#### DATA ENTRIES ####
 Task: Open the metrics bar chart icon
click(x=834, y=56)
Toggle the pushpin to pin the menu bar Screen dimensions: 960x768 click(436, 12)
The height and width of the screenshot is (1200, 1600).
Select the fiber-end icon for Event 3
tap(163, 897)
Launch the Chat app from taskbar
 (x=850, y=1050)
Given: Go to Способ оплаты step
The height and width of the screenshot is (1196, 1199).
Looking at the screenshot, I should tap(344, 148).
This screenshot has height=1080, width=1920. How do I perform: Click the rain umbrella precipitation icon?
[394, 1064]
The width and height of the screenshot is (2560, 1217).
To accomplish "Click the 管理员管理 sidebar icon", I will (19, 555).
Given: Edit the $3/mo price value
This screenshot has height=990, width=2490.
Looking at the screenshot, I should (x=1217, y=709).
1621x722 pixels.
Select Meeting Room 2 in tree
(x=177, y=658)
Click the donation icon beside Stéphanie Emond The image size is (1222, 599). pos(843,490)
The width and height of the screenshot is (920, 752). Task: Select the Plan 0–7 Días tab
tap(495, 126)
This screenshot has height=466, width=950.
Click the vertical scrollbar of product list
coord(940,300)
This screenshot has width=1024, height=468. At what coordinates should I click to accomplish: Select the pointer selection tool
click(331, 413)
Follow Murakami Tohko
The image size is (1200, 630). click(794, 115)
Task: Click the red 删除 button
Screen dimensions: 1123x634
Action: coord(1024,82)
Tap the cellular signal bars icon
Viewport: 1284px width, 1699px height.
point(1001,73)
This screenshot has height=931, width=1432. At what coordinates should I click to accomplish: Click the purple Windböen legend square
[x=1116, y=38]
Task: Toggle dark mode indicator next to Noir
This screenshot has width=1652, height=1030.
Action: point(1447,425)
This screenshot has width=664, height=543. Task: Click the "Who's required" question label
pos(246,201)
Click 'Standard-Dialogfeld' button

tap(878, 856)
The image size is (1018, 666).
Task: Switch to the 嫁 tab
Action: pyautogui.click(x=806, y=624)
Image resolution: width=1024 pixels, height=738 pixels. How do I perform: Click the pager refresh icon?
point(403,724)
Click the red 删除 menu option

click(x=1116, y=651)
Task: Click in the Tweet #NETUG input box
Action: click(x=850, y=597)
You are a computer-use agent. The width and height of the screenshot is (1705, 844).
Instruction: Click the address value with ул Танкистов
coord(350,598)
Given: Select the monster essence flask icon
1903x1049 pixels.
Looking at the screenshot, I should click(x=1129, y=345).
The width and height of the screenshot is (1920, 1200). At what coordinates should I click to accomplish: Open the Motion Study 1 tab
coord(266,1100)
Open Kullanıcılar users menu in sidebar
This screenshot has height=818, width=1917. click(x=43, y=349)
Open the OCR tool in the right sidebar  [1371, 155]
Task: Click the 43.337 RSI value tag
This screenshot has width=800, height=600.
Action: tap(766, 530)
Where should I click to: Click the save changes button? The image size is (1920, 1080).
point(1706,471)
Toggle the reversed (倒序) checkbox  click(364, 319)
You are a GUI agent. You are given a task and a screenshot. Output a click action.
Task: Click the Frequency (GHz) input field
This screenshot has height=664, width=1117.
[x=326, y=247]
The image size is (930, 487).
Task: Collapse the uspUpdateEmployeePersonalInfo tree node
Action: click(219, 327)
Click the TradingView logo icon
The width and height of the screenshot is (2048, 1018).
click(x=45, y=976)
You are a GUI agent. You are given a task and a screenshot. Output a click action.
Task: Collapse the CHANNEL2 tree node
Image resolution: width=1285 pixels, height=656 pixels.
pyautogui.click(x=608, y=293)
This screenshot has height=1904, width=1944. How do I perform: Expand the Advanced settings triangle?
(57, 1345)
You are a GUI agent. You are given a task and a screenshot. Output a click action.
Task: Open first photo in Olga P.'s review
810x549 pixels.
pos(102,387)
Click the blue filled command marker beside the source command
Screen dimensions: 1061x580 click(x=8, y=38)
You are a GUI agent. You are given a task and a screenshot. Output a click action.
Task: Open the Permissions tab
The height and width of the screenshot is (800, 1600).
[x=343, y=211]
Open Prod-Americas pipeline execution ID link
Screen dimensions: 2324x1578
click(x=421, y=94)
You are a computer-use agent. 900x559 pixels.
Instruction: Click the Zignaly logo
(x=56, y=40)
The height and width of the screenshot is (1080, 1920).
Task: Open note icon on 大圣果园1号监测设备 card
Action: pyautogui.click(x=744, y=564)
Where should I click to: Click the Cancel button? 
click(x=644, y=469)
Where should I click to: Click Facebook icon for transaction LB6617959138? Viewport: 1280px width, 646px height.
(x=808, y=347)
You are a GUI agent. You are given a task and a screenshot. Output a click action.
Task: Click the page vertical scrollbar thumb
####
(WORK REQUIRED)
Could you output every item above again, line for line and unchanged?

(WRITTEN RESPONSE)
 Task: Open the metrics bar chart icon
click(x=834, y=56)
Toggle the pushpin to pin the menu bar Screen dimensions: 960x768 click(436, 12)
The height and width of the screenshot is (1200, 1600).
Select the fiber-end icon for Event 3
tap(163, 897)
Launch the Chat app from taskbar
 (x=850, y=1050)
Given: Go to Способ оплаты step
The height and width of the screenshot is (1196, 1199).
Looking at the screenshot, I should tap(344, 148).
This screenshot has height=1080, width=1920. How do I perform: Click the rain umbrella precipitation icon?
[394, 1064]
The width and height of the screenshot is (2560, 1217).
To accomplish "Click the 管理员管理 sidebar icon", I will (19, 555).
Given: Edit the $3/mo price value
This screenshot has height=990, width=2490.
Looking at the screenshot, I should (x=1217, y=709).
1621x722 pixels.
Select Meeting Room 2 in tree
(x=177, y=658)
Click the donation icon beside Stéphanie Emond The image size is (1222, 599). pos(843,490)
The width and height of the screenshot is (920, 752). Task: Select the Plan 0–7 Días tab
tap(495, 126)
This screenshot has height=466, width=950.
Click the vertical scrollbar of product list
coord(940,300)
This screenshot has width=1024, height=468. At what coordinates should I click to accomplish: Select the pointer selection tool
click(331, 413)
Follow Murakami Tohko
The image size is (1200, 630). click(794, 115)
Task: Click the red 删除 button
Screen dimensions: 1123x634
Action: coord(1024,82)
Tap the cellular signal bars icon
Viewport: 1284px width, 1699px height.
point(1001,73)
This screenshot has height=931, width=1432. At what coordinates should I click to accomplish: Click the purple Windböen legend square
[x=1116, y=38]
Task: Toggle dark mode indicator next to Noir
This screenshot has width=1652, height=1030.
Action: point(1447,425)
This screenshot has width=664, height=543. Task: Click the "Who's required" question label
pos(246,201)
Click 'Standard-Dialogfeld' button

tap(878, 856)
The image size is (1018, 666).
Task: Switch to the 嫁 tab
Action: pyautogui.click(x=806, y=624)
Image resolution: width=1024 pixels, height=738 pixels. How do I perform: Click the pager refresh icon?
point(403,724)
Click the red 删除 menu option

click(x=1116, y=651)
Task: Click in the Tweet #NETUG input box
Action: click(x=850, y=597)
You are a computer-use agent. The width and height of the screenshot is (1705, 844).
Instruction: Click the address value with ул Танкистов
coord(350,598)
Given: Select the monster essence flask icon
1903x1049 pixels.
Looking at the screenshot, I should click(x=1129, y=345).
The width and height of the screenshot is (1920, 1200). At what coordinates should I click to accomplish: Open the Motion Study 1 tab
coord(266,1100)
Open Kullanıcılar users menu in sidebar
This screenshot has height=818, width=1917. click(x=43, y=349)
Open the OCR tool in the right sidebar  [1371, 155]
Task: Click the 43.337 RSI value tag
This screenshot has width=800, height=600.
Action: tap(766, 530)
Where should I click to: Click the save changes button? The image size is (1920, 1080).
point(1706,471)
Toggle the reversed (倒序) checkbox  click(364, 319)
You are a GUI agent. You are given a task and a screenshot. Output a click action.
Task: Click the Frequency (GHz) input field
This screenshot has height=664, width=1117.
[x=326, y=247]
The image size is (930, 487).
Task: Collapse the uspUpdateEmployeePersonalInfo tree node
Action: click(219, 327)
Click the TradingView logo icon
The width and height of the screenshot is (2048, 1018).
click(x=45, y=976)
You are a GUI agent. You are given a task and a screenshot. Output a click action.
Task: Collapse the CHANNEL2 tree node
Image resolution: width=1285 pixels, height=656 pixels.
pyautogui.click(x=608, y=293)
This screenshot has height=1904, width=1944. How do I perform: Expand the Advanced settings triangle?
(57, 1345)
You are a GUI agent. You are given a task and a screenshot. Output a click action.
Task: Open first photo in Olga P.'s review
810x549 pixels.
pos(102,387)
Click the blue filled command marker beside the source command
Screen dimensions: 1061x580 click(x=8, y=38)
You are a GUI agent. You are given a task and a screenshot. Output a click action.
Task: Open the Permissions tab
The height and width of the screenshot is (800, 1600).
[x=343, y=211]
Open Prod-Americas pipeline execution ID link
Screen dimensions: 2324x1578
click(x=421, y=94)
You are a computer-use agent. 900x559 pixels.
Instruction: Click the Zignaly logo
(x=56, y=40)
The height and width of the screenshot is (1080, 1920).
Task: Open note icon on 大圣果园1号监测设备 card
Action: pyautogui.click(x=744, y=564)
Where should I click to: Click the Cancel button? 
click(x=644, y=469)
Where should I click to: Click Facebook icon for transaction LB6617959138? Viewport: 1280px width, 646px height.
(x=808, y=347)
You are a GUI agent. You are given a task and a screenshot. Output a click action.
Task: Click the page vertical scrollbar thumb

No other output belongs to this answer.